== Exercise instructions ==
Please write out the section of the New Madrid earthquake text that begins at the words "Why?   On Dec" and stops after "8, even higher.".

== Extract to read ==
START

One of these items I have never broken was to never spend a night with in 100 miles of a New Madrid, MO  and especially, Memphis.....never.  In fact, I would try to avoid even visiting the area.

The reason? 

IMHO it would not Climate change, a hurricane, nor a tornado  that would be the greatest natural disaster to destroy life in this country in my lifetime it would be an earthquake, and not an earthquake in California or Alaska. It would be an earthquake here....in and around New Madrid, MO.   When the next big one occurred, it will kill thousands if not more.

Why?   On Dec 16th, 207 years ago, a series of 4-7.4 magnitude or better earthquakes (two occured on December 16th alone) rocked the area, with the last and biggest occurring on Feb 7, 1812, centered beneath where I stand in the picture above  by the comical sign.  It  eclipsed 8 on the Richter scale, more powerful than the great San Francisco earthquake and greater than anything outside of Alaska in the USA in human history.  These numbers are based on deep movement and due to the nature of the soil, the surface has magnitudes higher which would put three of the events over 8, even higher.

END

== Data lines ==

START

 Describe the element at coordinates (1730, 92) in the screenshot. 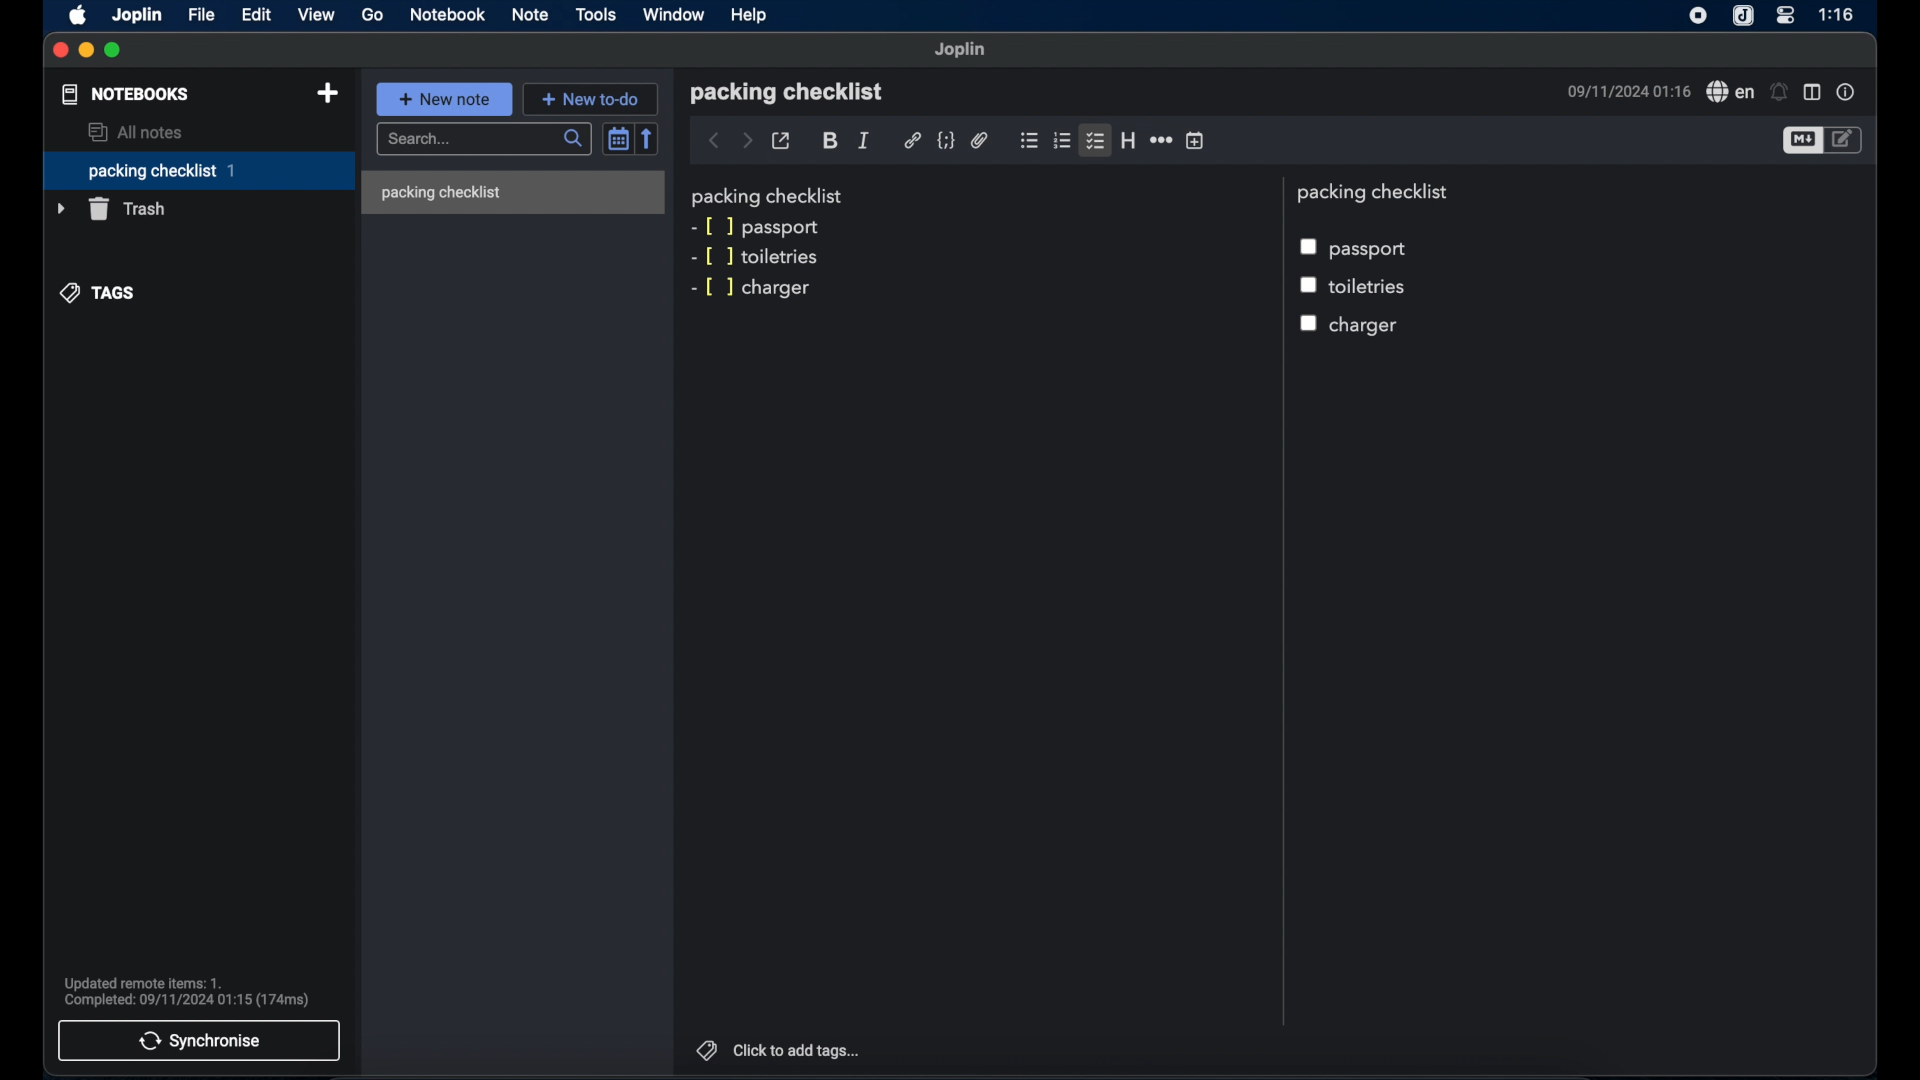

END

== Solution ==
Why?   On Dec 16th, 207 years ago, a series of 4-7.4 magnitude or better earthquakes (two occured on December 16th alone) rocked the area, with the last and biggest occurring on Feb 7, 1812, centered beneath where I stand in the picture above  by the comical sign.  It  eclipsed 8 on the Richter scale, more powerful than the great San Francisco earthquake and greater than anything outside of Alaska in the USA in human history.  These numbers are based on deep movement and due to the nature of the soil, the surface has magnitudes higher which would put three of the events over 8, even higher.